Text Divider: Quick Markup for Chapter and Dialogue Splitting

python script
  • Moacir P. de Sá Pereira

This python script breaks up a text into its internal sections. It uses a light markup scheme to signal where chapters and sections begin, and it also can keep track of dialogue by speaker. Given an electronic version of The Great Gatsby, for example, after the markup, it is possible to extract only Tom Buchanan’s lines.

The markup that breaks out the sections and dialogue was created by David Hoover, though the entirety of Prof.
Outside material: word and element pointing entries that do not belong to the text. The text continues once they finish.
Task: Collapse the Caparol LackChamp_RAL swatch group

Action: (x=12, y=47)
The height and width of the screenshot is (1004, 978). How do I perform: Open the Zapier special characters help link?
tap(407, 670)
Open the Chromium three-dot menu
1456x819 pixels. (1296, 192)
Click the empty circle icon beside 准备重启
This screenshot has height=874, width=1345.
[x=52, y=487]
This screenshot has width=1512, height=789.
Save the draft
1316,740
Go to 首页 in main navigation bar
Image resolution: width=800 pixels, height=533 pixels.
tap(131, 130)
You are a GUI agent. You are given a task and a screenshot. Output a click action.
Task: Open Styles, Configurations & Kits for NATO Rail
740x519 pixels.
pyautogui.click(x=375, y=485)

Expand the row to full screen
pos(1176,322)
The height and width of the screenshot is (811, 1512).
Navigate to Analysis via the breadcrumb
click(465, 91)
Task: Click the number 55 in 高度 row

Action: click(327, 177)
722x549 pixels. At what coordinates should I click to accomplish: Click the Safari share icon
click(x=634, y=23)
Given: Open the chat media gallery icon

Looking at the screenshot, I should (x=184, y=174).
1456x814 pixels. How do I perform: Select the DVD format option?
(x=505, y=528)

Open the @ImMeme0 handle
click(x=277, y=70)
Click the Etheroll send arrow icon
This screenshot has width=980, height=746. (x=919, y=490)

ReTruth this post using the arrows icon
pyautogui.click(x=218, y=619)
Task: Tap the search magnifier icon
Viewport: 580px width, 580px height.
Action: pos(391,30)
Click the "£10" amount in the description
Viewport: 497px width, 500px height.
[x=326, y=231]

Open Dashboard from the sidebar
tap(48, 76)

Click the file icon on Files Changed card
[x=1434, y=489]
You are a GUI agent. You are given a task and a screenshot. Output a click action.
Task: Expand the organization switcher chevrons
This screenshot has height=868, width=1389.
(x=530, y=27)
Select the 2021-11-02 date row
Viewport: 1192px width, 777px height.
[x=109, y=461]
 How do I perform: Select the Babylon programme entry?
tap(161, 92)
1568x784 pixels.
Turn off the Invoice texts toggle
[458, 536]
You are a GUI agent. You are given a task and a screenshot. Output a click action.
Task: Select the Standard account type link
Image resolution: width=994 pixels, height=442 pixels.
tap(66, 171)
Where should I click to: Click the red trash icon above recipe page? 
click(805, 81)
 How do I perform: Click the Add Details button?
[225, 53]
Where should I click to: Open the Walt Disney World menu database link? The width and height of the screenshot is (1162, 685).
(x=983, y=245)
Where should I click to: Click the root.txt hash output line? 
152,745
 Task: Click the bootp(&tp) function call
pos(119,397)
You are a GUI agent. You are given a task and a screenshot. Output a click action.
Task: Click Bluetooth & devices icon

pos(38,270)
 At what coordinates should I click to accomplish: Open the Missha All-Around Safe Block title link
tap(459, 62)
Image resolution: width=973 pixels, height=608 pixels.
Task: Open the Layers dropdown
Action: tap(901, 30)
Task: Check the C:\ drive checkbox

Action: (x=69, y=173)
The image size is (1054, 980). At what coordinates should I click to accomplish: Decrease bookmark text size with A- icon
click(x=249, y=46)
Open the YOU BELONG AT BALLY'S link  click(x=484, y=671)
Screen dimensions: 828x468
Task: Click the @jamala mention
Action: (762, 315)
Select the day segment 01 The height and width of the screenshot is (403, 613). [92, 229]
Hoover’s markup scheme has not been implemented here.

Read the README at GitHub.

The current state of the markup is:

<1>    text division level 1 (chapter, say)
<2>    text division level 2 (subchapter, say)
/      new speaker (character)
\      reporting clause (“speech marker”)


As a result, the opening of The Great Gatsby can be marked up as:


<1>The Great Gatsby

Then wear the gold hat, if that will move her;
If you can bounce high, bounce for her too,
Till she cry "Lover, gold-hatted, high-bouncing lover,
I must have you!"

THOMAS PARKE D'INVILLIERS.

<2>Chapter 1

In my younger and more vulnerable years my father gave me some advice
that I've been turning over in my mind ever since.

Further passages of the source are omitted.